Michelangelo, Caravaggio, Bernini…..Mapplethorpe. Another interesting thing is the concept of the female form as the object of perfect beauty is a relatively new one. Nude dudes were considered the hotness by centuries of artists. I had an art history professor who would say that Michelangelo's nude women were just men with boobs attached and penis removed at the very end. Now it's flipped though. That would be an interesting topic. What were the causes of that kind of reversal? I'm sure there are some theories out there on the ever growing objectification of the gals.
My girlfriend Emilie is a art history major, works at LACMA (one of the two biggest art museums in LA) and a feminist. She explained at length the conservative male oriented attitude of major museums to me. It's not limited to the Met, but is the underlying element of the whole western art world. Women weren't allowed to be artists throughout most of western history. They weren't allowed to go to anatomy lessons or work with nude models long after men were allowed. Their work is rarely represented in major art institutes, and they are almost entirely left out of the history.

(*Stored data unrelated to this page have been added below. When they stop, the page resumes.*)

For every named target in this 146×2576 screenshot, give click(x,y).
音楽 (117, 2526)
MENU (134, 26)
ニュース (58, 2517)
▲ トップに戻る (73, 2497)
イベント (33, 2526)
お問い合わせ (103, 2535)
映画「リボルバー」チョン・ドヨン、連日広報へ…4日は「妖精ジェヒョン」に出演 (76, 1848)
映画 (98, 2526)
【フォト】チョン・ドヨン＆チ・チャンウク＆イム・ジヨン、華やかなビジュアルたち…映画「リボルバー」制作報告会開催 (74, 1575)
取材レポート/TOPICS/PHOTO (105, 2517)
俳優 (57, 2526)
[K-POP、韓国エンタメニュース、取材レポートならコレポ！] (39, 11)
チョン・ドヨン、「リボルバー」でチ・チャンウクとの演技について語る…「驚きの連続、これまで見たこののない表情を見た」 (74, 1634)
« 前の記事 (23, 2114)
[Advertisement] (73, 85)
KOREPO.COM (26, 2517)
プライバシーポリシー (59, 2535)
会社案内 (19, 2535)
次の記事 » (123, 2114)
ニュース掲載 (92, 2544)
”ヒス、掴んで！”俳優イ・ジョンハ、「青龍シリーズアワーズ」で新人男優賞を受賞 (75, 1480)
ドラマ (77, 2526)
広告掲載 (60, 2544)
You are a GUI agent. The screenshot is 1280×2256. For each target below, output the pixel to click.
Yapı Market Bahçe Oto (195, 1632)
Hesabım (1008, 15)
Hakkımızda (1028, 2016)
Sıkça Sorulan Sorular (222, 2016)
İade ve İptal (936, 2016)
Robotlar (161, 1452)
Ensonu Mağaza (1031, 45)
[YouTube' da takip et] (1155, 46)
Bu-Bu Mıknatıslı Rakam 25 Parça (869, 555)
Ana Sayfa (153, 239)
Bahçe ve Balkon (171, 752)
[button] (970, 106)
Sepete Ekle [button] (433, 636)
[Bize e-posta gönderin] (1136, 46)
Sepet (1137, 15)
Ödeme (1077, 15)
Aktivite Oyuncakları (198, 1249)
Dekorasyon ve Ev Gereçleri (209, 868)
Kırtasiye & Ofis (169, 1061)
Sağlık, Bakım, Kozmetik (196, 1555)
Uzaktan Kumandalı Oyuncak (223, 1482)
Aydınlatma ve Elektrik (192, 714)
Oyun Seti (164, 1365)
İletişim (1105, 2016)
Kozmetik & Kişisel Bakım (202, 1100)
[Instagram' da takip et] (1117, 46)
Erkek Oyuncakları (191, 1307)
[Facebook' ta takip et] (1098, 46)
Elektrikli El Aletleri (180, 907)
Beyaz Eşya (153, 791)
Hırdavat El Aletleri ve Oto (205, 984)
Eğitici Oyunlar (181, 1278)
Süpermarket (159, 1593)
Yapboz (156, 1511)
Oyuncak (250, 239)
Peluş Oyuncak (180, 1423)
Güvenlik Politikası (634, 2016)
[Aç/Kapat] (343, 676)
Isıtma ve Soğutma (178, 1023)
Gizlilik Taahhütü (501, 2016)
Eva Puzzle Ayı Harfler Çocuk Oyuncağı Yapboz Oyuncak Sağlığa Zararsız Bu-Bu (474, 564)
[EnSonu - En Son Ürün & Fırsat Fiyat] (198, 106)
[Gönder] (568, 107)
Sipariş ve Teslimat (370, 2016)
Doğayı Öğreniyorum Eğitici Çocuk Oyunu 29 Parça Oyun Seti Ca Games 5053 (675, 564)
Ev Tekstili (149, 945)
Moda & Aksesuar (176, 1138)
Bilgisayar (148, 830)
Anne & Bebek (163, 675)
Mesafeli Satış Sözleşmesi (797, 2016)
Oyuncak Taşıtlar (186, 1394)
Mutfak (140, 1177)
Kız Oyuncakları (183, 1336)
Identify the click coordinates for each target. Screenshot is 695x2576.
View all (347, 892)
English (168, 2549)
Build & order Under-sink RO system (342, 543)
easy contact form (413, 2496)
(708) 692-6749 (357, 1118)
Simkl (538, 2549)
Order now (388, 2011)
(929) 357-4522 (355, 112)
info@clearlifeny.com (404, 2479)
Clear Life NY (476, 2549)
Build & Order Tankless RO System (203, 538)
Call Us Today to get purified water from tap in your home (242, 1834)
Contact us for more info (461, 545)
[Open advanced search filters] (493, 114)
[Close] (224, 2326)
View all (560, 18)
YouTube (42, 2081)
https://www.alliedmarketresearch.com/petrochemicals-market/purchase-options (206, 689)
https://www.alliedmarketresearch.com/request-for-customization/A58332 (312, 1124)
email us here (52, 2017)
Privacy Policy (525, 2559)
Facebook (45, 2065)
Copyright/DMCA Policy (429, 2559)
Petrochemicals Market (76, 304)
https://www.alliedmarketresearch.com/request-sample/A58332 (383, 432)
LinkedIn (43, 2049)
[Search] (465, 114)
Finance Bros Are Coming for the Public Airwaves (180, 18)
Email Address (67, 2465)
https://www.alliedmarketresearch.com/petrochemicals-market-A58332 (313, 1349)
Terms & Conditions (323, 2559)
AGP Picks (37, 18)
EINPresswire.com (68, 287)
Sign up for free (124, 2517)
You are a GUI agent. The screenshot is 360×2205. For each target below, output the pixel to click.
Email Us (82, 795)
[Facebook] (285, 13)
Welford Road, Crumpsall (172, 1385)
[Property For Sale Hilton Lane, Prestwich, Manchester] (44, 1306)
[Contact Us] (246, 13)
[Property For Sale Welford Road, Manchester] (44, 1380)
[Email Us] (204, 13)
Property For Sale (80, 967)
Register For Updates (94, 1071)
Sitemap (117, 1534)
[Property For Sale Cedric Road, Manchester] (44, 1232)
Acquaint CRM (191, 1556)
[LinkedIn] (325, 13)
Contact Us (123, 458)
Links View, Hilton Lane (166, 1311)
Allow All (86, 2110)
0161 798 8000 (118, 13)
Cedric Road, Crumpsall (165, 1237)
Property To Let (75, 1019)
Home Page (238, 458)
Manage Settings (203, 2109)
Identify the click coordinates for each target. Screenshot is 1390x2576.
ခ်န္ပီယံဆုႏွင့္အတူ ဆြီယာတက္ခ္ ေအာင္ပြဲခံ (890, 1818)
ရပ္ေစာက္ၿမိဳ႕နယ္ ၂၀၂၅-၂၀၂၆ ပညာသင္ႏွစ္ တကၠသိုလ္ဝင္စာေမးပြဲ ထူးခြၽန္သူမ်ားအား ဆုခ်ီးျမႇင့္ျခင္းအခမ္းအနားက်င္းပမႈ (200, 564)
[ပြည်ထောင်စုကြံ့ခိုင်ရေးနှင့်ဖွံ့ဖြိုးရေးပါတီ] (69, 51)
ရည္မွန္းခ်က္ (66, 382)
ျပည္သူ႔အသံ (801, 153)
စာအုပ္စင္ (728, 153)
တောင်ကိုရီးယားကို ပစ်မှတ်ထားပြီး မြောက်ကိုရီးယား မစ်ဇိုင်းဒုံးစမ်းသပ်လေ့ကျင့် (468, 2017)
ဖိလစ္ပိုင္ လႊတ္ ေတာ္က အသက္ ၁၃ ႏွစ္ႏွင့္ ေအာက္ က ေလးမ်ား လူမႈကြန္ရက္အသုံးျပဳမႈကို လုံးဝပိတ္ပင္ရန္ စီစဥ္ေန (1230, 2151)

I know Guerrilla Girls are a pretty left-wing group, and stats can be used in clever ways to make a point, but it doesn't change the maleness of the art world. I also put progressive in quotes because most major art museums really are highly conservative, slow moving institutes that fear any change to their structured little world. Along with women, I think most art not of the West is also grossly under represented or misrepresented in the academic world of art history.